There are papers that show well-being drops for both men and women when a first child comes into the house – and it typically does not rise that much until the children leave for college. Other researchers found that a first child markedly increases happiness, especially with the fathers, and the more so when it´s a boy. Then, there are papers that give the classic answer for lawyers (and psychologists as well): It depends. Or rather, there are upsides and downsides. E.g., mother are more stressed – but less depressed.
When there´s a lot conflicting research on a certain topic, it´s always a good thing to carry out a meta-analysis, which is a weighted integration of many studies on one area of inquiry. Such a meta-analysis has been done in 2004. Here´s the summary:
This meta-analysis finds that parents report lower marital satisfaction compared with nonparents (d=−.19, r=−.10). There is also a significant negative correlation between marital satisfaction and number of children (d=−.13, r=−.06). The difference in marital satisfaction is most pronounced among mothers of infants (38% of mothers of infants have high marital satisfaction, compared with 62% of childless women). For men, the effect remains similar across ages of children. The effect of parenthood on marital satisfaction is more negative among high socioeconomic groups, younger birth cohorts, and in more recent years. The data suggest that marital satisfaction decreases after the birth of a child due to role conflicts and restriction of freedom.

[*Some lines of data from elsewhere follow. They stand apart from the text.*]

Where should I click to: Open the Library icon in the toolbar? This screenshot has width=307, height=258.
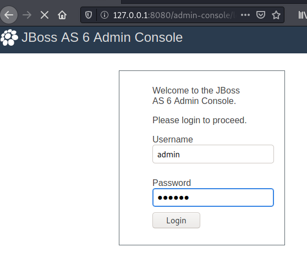point(303,15)
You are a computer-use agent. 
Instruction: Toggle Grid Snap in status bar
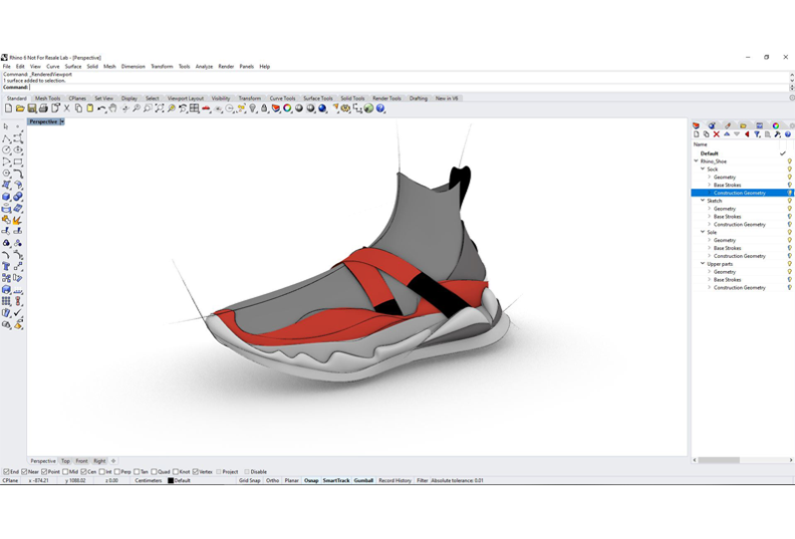tap(249, 480)
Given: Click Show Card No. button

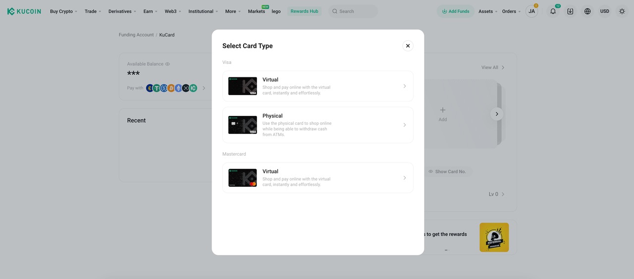Looking at the screenshot, I should point(447,171).
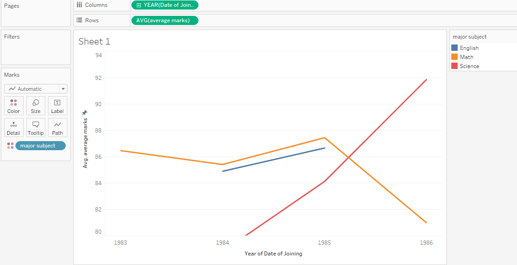
Task: Expand the YEAR(Date of Joining) pill
Action: click(x=139, y=5)
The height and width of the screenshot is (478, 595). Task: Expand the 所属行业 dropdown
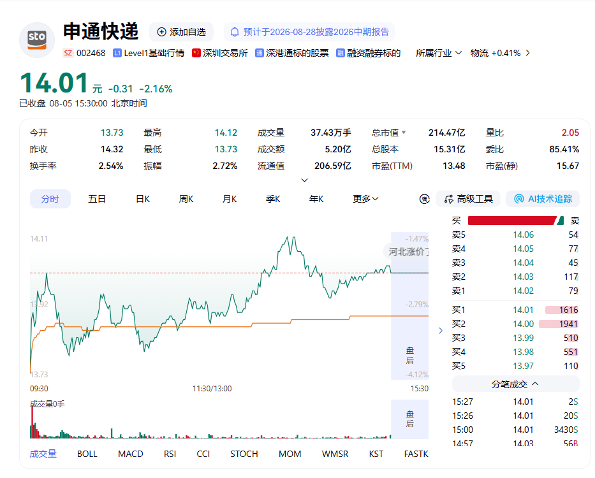tap(439, 53)
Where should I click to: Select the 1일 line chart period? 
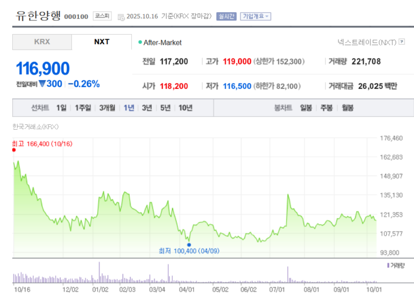61,108
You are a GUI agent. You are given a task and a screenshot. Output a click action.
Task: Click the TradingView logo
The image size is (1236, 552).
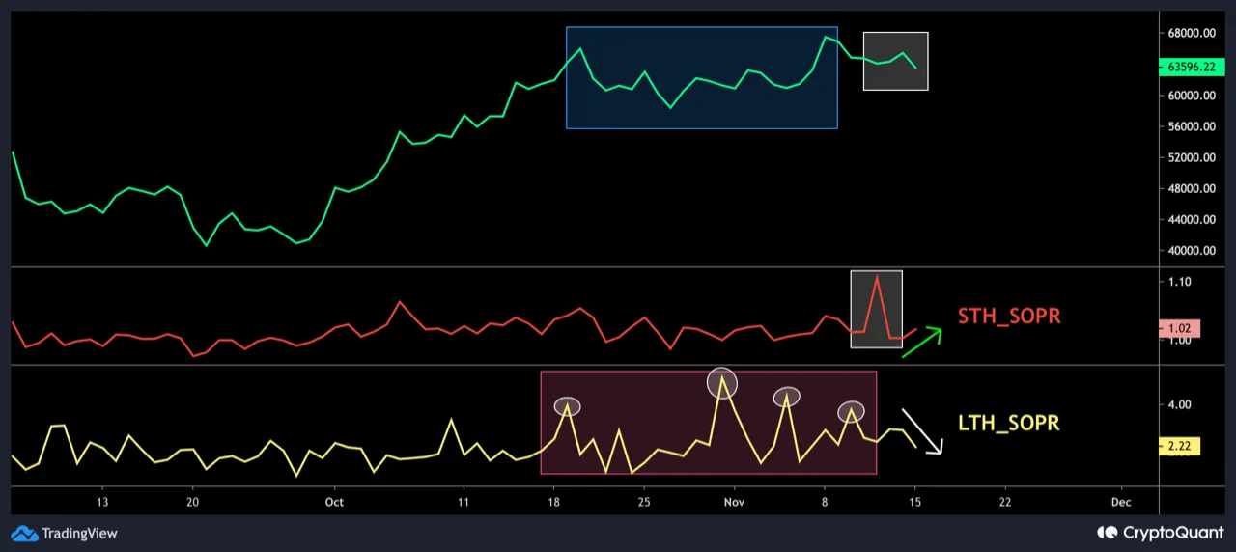click(64, 533)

What they say is: On average, marital satisfaction drops slightly when a first child is born. The effect is stronger for women than for men, and the younger and richer the parents are. Parents struggle with stress due to role conflicts and a decrease in self-determination.
Are Children supposed to make us Happier?
But maybe, asking about satisfaction and happiness is not the right question after all. Is it really the “job” of our children to make us happier and more satisfied as a parent? I don´t think so. When a child comes into your life, you lose tons of money, you lose tons of sleep (and that´s due to dirty diapers, not dirty sex…), and you have to carry out planning and preparations on a regular basis that in their complexity can be likened to the Normandy landing – just for going to the movies on a Friday night.
Having children does not make us happy all the time. Period.
Yet, we get something else, research suggests: Purpose. Meaning. Unconditional love (especially when you have some sort of food, that is…). Asking for satisfaction is looking at the wrong axis of the Eudaimonia-Hedonia-Grid depicted above.
Being a parent is not a “fun” job at times – especially for the mothers (given a more traditional role-taking). Remember that viral video about the toughest job in the world?
But then: it definitely can be a blast. When researchers see a lot of conflicting data, they sometimes turn to what in science lingo is called “anecdotal evidence”. They tell a story. Here´s a story about my family having fun in the park (Photos taken by Tina Halfmann).
4 thoughts on “Does having a Child make us Happier or Unhappier? Or is that the wrong Question?”
Being a parent for almost a year now, I can say (so far) nothing has come close to making me happy so much and lasting… sure it’s not my child’s job to make me happy! But it’s a very nice and welcome “side effect” and I’m aware of the fact my overall happiness might decrease in the years to come. How about yourself Nico?
My answer: look at the photos 🙂
There are happy and unhappy moments but it definitely brings SO much meaning in the long run.